Ladies and gentlemen, say hello the Audfit. This somewhat nightmarish looking exoskeleton is in actuality a highly complex musical instrument, designed to track and respond to the movements of its wearer. By keeping tabs on nine points of a dancer’s body, the device is capable of producing music in complete harmony with a dancer’s motions. It’s an invention that thoroughly blurs the lines between movement and musicianship, performance and technology, and – dare I say it – man and machine.
Curiously enough, the first performance given by a dancer wearing Audfit was technically completely silent. The audience listened in through headphones, able to choose between three separate sound channels, each with its own audio track. Somehow, that makes the suit even creepier, in spite of how fascinating the technology that drives it is.

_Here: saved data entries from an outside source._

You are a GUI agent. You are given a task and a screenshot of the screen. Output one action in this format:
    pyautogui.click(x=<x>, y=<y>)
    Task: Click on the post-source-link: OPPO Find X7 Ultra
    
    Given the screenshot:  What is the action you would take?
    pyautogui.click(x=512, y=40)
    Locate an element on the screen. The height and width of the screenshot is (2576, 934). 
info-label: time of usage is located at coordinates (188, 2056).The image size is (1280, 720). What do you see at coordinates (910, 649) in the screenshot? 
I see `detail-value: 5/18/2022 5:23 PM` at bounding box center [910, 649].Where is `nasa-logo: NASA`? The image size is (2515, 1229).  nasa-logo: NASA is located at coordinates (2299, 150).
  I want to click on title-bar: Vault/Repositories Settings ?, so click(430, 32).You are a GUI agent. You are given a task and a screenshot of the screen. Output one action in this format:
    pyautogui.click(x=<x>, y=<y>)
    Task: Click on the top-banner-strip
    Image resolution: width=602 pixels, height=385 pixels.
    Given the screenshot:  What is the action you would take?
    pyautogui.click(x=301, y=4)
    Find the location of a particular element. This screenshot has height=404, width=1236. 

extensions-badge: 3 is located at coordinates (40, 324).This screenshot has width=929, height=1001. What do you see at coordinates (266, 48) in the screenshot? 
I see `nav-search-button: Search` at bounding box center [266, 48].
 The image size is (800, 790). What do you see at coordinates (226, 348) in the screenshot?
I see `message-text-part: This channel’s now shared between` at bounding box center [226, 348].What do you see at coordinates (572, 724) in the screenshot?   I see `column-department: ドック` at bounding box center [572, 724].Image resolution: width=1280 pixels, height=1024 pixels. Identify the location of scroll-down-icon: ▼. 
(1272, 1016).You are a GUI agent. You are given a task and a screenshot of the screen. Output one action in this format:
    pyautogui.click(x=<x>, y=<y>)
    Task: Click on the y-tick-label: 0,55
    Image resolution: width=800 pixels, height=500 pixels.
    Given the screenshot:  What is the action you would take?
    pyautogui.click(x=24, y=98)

The suit was designed by Polish collective Strangeloop. Near as I can tell from their website, they’re devoted – fittingly enough – to exploring and blurring the lines between sound and motion:
This performance interprets the concept of the ‘Strange Loop’ – examining the phenomena of the perception of consciousness through an audio-visual feedback loop. Two dancers are equipped with extended senses: camera – eyes and microphone – ears, their movement on stage triggering feedback of live sound and moving image. The point of reference is a centrally placed speaker, which serves as a primary sound source – creating a relationship axis with the dancers. The parameters of the audio feedback are constantly altered by the dancer’s movement through space. The visual feedback is the culminating point of the performance. The piece first brings about the awareness of the inner workings of the technology itself, then slowly transforms as the ‘strange loops’ overlap and effect each other. Around the feedback a narrative is created: discovering cognitive mechanisms, identification of space, one’s self and of another. The dance performance is simultaneously a live film – filling space on the stage.
Not surprising that they’d come out with Audfit, in light of that.